El malware Agent Tesla continúa robando credenciales, ahora suplantando al Banco Sabadell

Siendo una de las amenazas más persistentes dirigida a empresas desde hace ya algunos años, con cada muestra que analizamos del infostealer Agent Tesla buscamos si los delincuentes han realizado algún cambio interesante con respecto a campañas anteriores. Recientemente hemos observado la propagación de correos con esta amenaza dirigidos a empresas españolas, por lo que procedemos a echar un vistazo a las muestras detectadas.

Un email suplantando al Banco Sabadell

A la hora de preparar una nueva campaña de estas características, los delincuentes suelen elegir como temática el pago de facturas, órdenes de compra o notificaciones de entrega de paquetería. Para ello pueden usar direcciones fraudulentas de email, pero también pueden usar direcciones legítimas de correos que han sido previamente comprometidas, consiguiendo así que los usuarios que reciban el correo piensen que el correo ha sido realmente enviado por alguno de sus clientes o proveedores.

En esta ocasión, los delincuentes han usado un asunto ya visto con anterioridad como es el de la supuesta orden de pago. Normalmente, los delincuentes adjuntan una captura de pantalla borrosa donde solo se distingue un supuesto comprobante y el logotipo de alguna entidad bancaria, pero el email sigue siendo el de una empresa previamente comprometida o un correo controlado por los atacantes.

Para esta campaña, los delincuentes han usado la técnica del email spoofing, haciendo creer al receptor del mensaje que este ha sido enviado desde una cuenta del Banco Sabadell cuando, en realidad, han utilizado un servidor SMTP ubicado en México. El problema es que esto no se ve a simple vista y, para darse cuenta, se debe revisar escrupulosamente la cabecera del email, algo que prácticamente ningún usuario hace.

Así pues, si algún usuario cae en la trampa y cree que el correo es legítimo, lo más probable es que quiera revisar el contenido del fichero comprimido adjunto, que por su nombre puede parecer un fichero PDF, pero si revisamos su extensión podemos comprobar como, en realidad, se trata de un archivo ejecutable.

A pesar de que esto debería encender todas las alarmas, no todos los usuarios están concienciados de la peligrosidad de ejecutar ficheros provenientes de fuentes no verificadas. Para la mayoría, este archivo es solo una factura más, sin importarles que en lugar de encontrar un documento PDF obtengan un fichero ejecutable, por lo que intentarán abrirlo sin dudarlo ni un instante.
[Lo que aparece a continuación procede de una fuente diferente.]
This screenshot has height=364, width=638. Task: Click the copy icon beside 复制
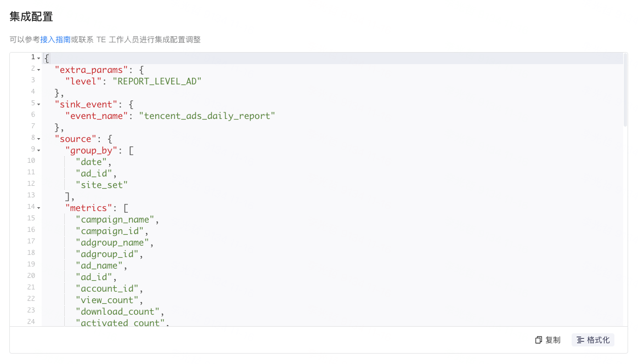pyautogui.click(x=538, y=340)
Robo de credenciales de aplicaciones instaladas

Una vez el usuario ha ejecutado el archivo malicioso adjunto al correo, este realiza labores de reconocimiento para ver en qué tipo de sistema se ha ejecutado, obteniendo el nombre del dispositivo, revisando qué idiomas se soportan en el sistema operativo y comprobando las variables de entorno.
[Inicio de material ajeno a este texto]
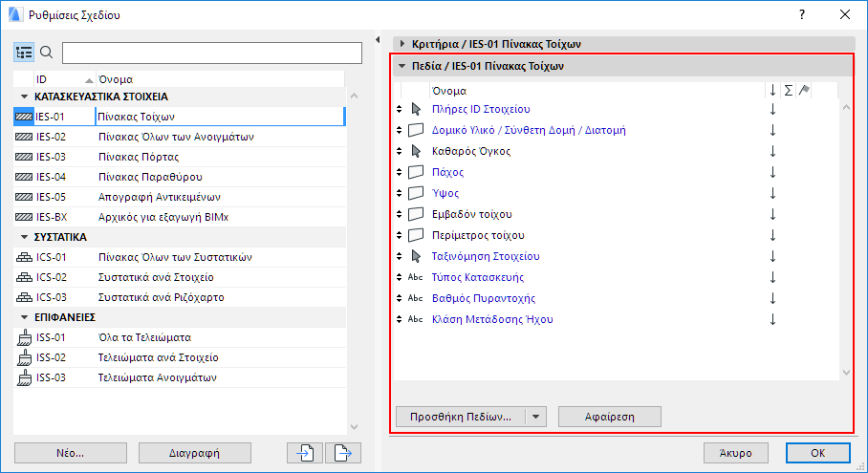Screen dimensions: 868x473
Task: Toggle sort order arrow for Ύψος field
Action: tap(772, 193)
Seguidamente procede a enumerar aquellas aplicaciones desde las cuales procederá a tratar de obtener las credenciales que estuviesen almacenadas. Esto incluye a navegadores de Internet, clientes de email, clientes FTP o VPNs, entre otros.

Además, para sustraer las credenciales una vez han sido obtenidas, los delincuentes utilizan un bot de la conocida aplicación de mensajería Telegram. Mediante una API que les permite usar esta funcionalidad, se consigue enviar de forma automatizada todas las credenciales que, a continuación, serán recopiladas por los delincuentes y usadas en futuros ataques.

El interés por parte de grupos de ciberdelincuentes en obtener estas credenciales es bastante claro. Por un lado pueden obtener un beneficio directo vendiéndolas en foros de delincuentes, aunque también pueden usarse para preparar ataques más dirigidos a las empresas cuyas credenciales han conseguido obtener para robarles información confidencial e incluso extorsionarlos mediante un ransomware.

Conclusión

Como acabamos de ver, el robo de información y, más concretamente, de credenciales, está a la orden del día. España es uno de los países más afectados por este tipo de amenazas y, por ello, debemos tomar las medidas adecuadas, educando a los usuarios para que sospechen de cualquier correo no solicitado (independientemente de su procedencia) e instalando soluciones de seguridad que sean capaces de detectar y eliminar estas amenazas antes de que causen un daño considerable a nuestra empresa.